On the flip side of that, there were some things that happened that broke my heart. I would go to the grocery store and see people I knew. It was a blessing and a curse. Part of me didn’t want to talk. I was just miserable. Part of me felt comfort when they would over to talk.  I can’t count the number of times I saw a person that normally would come talk to me, but instead, they looked at me and walked the other way. Hurtful. They didn’t mean to hurt me. I later would talk to some of them and say, ‘Hey, noticed you at Wal-Mart a while back, but I guess you didn’t see me’. Many said that they wanted to talk to me, but they didn’t know what to say to me and that it was just too painful to look at me. They explained that there was so much pain in me that it couldn’t be hidden.
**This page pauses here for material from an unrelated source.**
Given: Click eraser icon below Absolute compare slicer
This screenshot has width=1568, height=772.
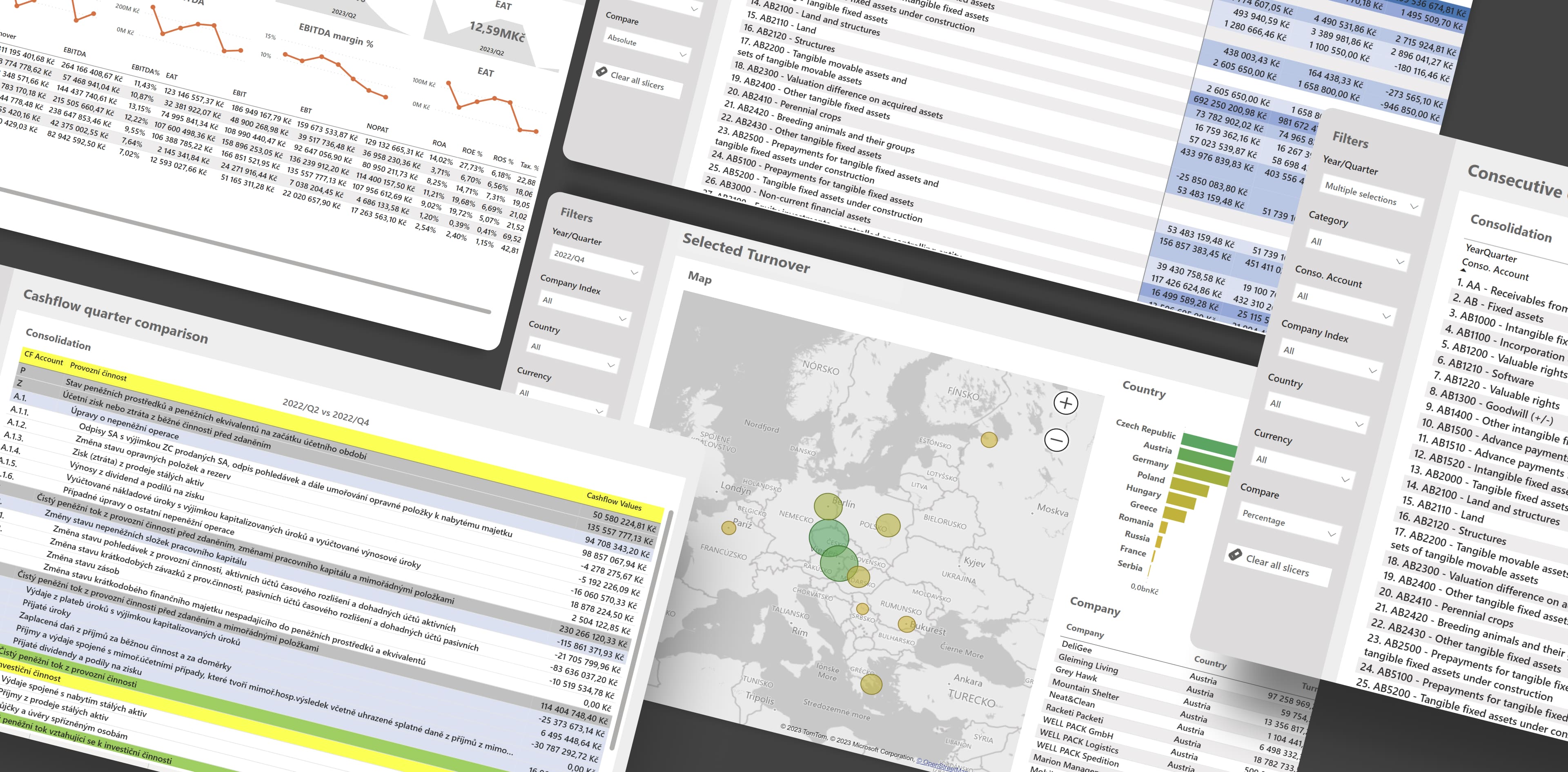Looking at the screenshot, I should (x=601, y=72).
As you move towards living again, you start wearing a smile. It’s fake, but you wear it because it makes other people feel better. People have preconceived ideas of how long a person should grieve. Some think you can grieve, but you have to be ‘normal’ again. They have no idea the depth of grief that lives in us. At first, people will call and they will make an effort to stop by. By the 6 month mark for me, I stopped getting visitors and calls. I actually had some people tell me that I needed to get my act together, it had been a long time. Who in the world are they to tell me how I should feel or for how long? It’s hard not to let that kind of stuff bother you.  It’s just as important to not let that kind of stuff bother you. This is your journey on your time and if you want to go the long way instead of taking the short cut, you should do it. In fact, I recommend it.

I don’t want to bore you with little details or every single step I made.  I don’t plan on taking you day by day account through my grief. Or even month by month. I would like to take you through some important aspects of my process. Just giving the highlights makes for an emotional and long read. I have some things I wrote way back then. I plan on sharing those, too. It’s interesting to look back at where my heart was then. There is something very unique about being a young widow.  We may be different and walking on different paths, but we share that bond. There are those who came before you, those who walk with you, and those who will follow you. May you find kinship and comfort in that.